Information related to the use of mineralocorticoid receptor antagonists for the treatment of primary hyperaldosteronism in pregnancy is limited. Use of eplerenone may be considered in some cases (Riester 2015).

Patient Education

What is this drug used for?

  • It is used to treat high blood pressure.
  • It is used to help heart function after a heart attack.
  • It may be given to you for other reasons. Talk with the doctor.

Other side effects of this drug: Talk with your doctor right away if you have any of these signs of:

  • High potassium like abnormal heartbeat, confusion, dizziness, passing out, weakness, shortness of breath, numbness or tingling feeling.
  • Diarrhea
  • Chest pain
  • Fast heartbeat
  • Unable to pass urine
  • Change in the amount of urine produced
  • Swelling of arms or legs
  • Vomiting
  • Signs of a significant reaction like wheezing; chest tightness; fever; itching; bad cough; blue skin color; seizures; or swelling of face, lips, tongue, or throat.

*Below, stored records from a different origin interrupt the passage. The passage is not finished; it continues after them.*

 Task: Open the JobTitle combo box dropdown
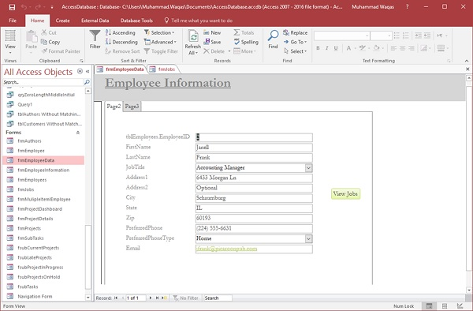coord(308,168)
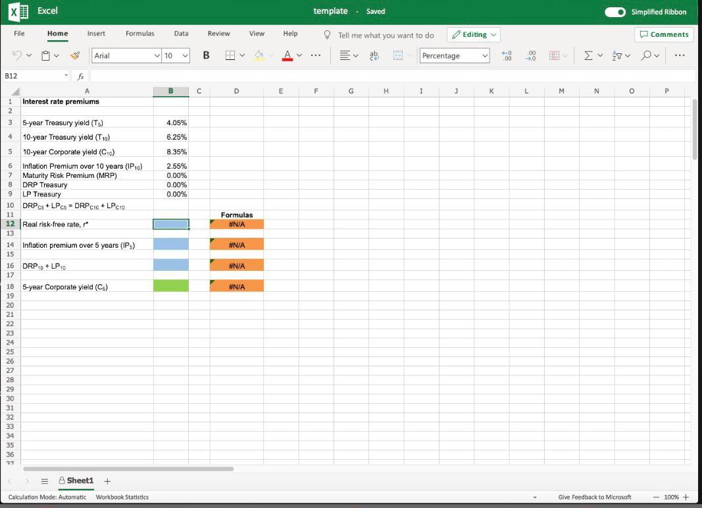
Task: Click the Find magnifier icon
Action: point(647,55)
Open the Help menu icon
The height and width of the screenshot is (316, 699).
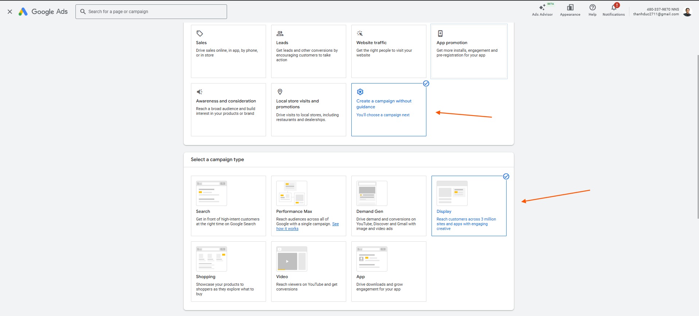[x=593, y=8]
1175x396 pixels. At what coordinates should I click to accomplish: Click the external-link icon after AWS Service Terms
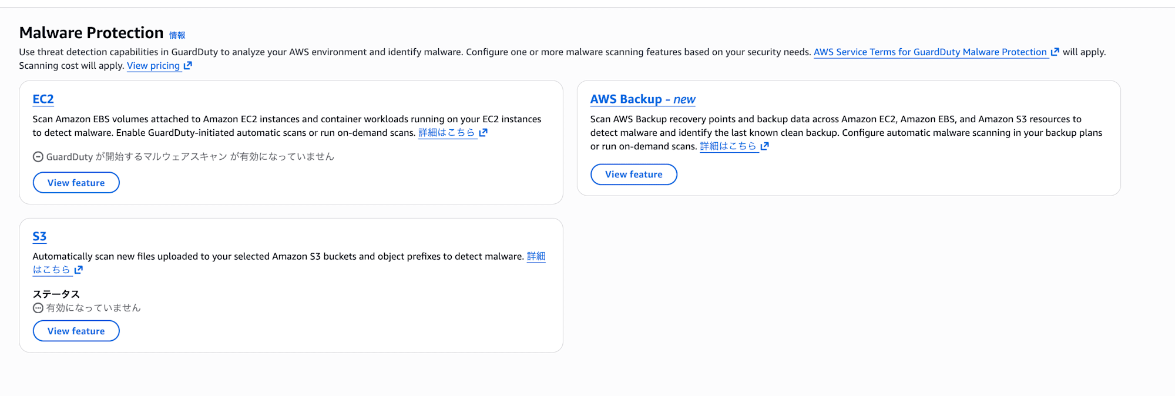point(1055,52)
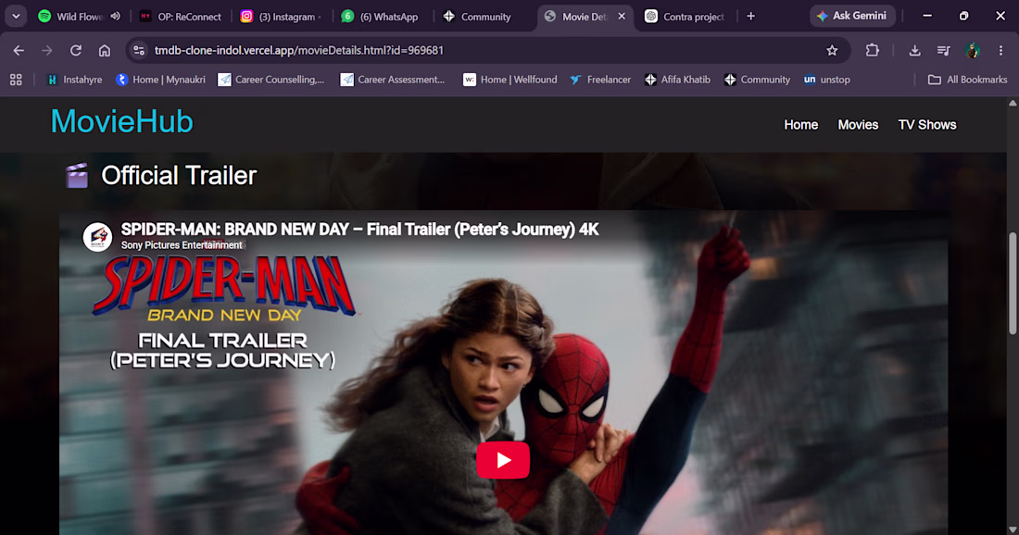Screen dimensions: 1019x535
Task: Click the URL address bar field
Action: coord(487,51)
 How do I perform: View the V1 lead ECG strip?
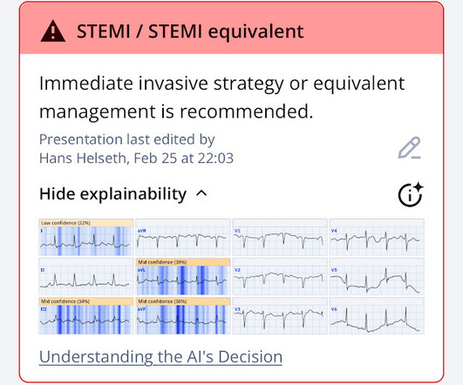click(280, 237)
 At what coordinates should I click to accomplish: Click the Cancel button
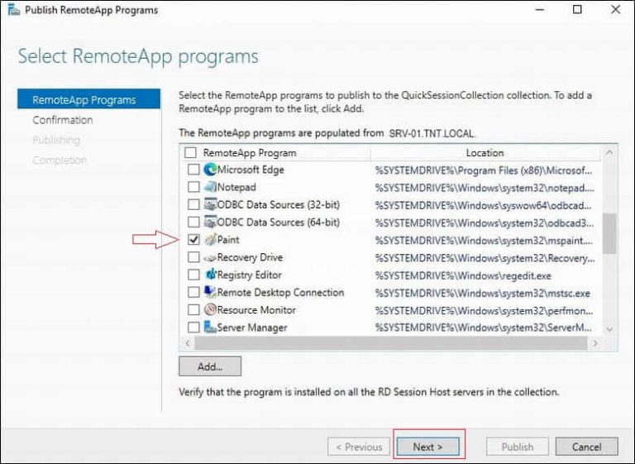(x=586, y=447)
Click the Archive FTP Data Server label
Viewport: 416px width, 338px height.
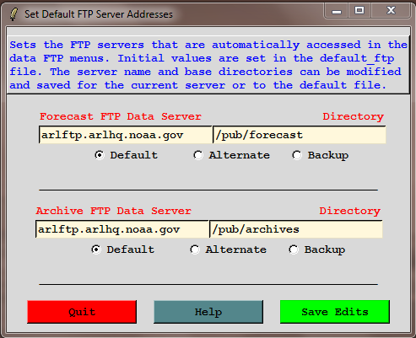pyautogui.click(x=114, y=211)
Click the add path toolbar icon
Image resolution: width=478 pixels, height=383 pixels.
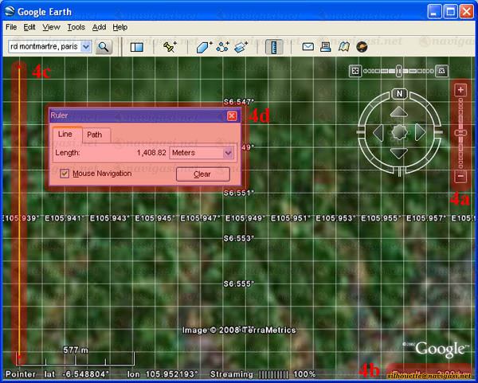click(223, 47)
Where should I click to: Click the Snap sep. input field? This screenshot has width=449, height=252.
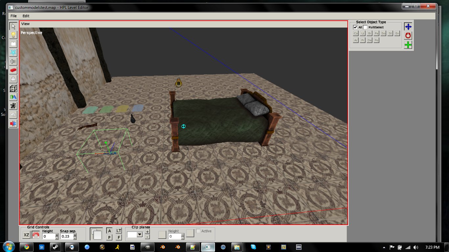(67, 236)
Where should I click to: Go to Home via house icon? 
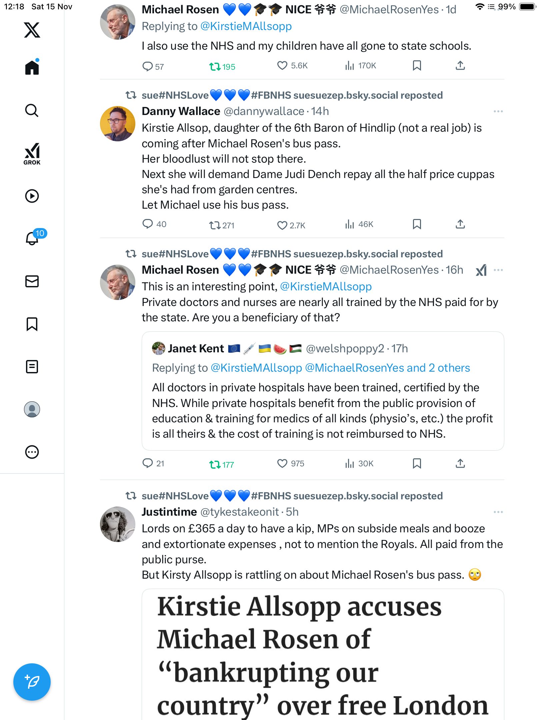[32, 68]
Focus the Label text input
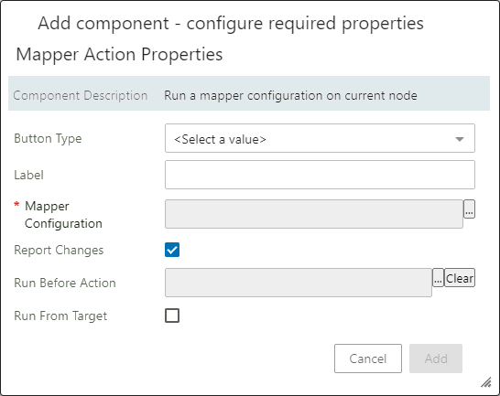 320,175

Note: This is not a comprehensive list of all side effects. Talk to your doctor if you have questions.

Consumer Information Use and Disclaimer: This information should not be used to decide whether or not to take this medicine or any other medicine. Only the healthcare provider has the knowledge and training to decide which medicines are right for a specific patient. This information does not endorse any medicine as safe, effective, or approved for treating any patient or health condition. This is only a brief summary of general information about this medicine. It does NOT include all information about the possible uses, directions, warnings, precautions, interactions, adverse effects, or risks that may apply to this medicine. This information is not specific medical advice and does not replace information you receive from the healthcare provider. You must talk with the healthcare provider for complete information about the risks and benefits of using this medicine.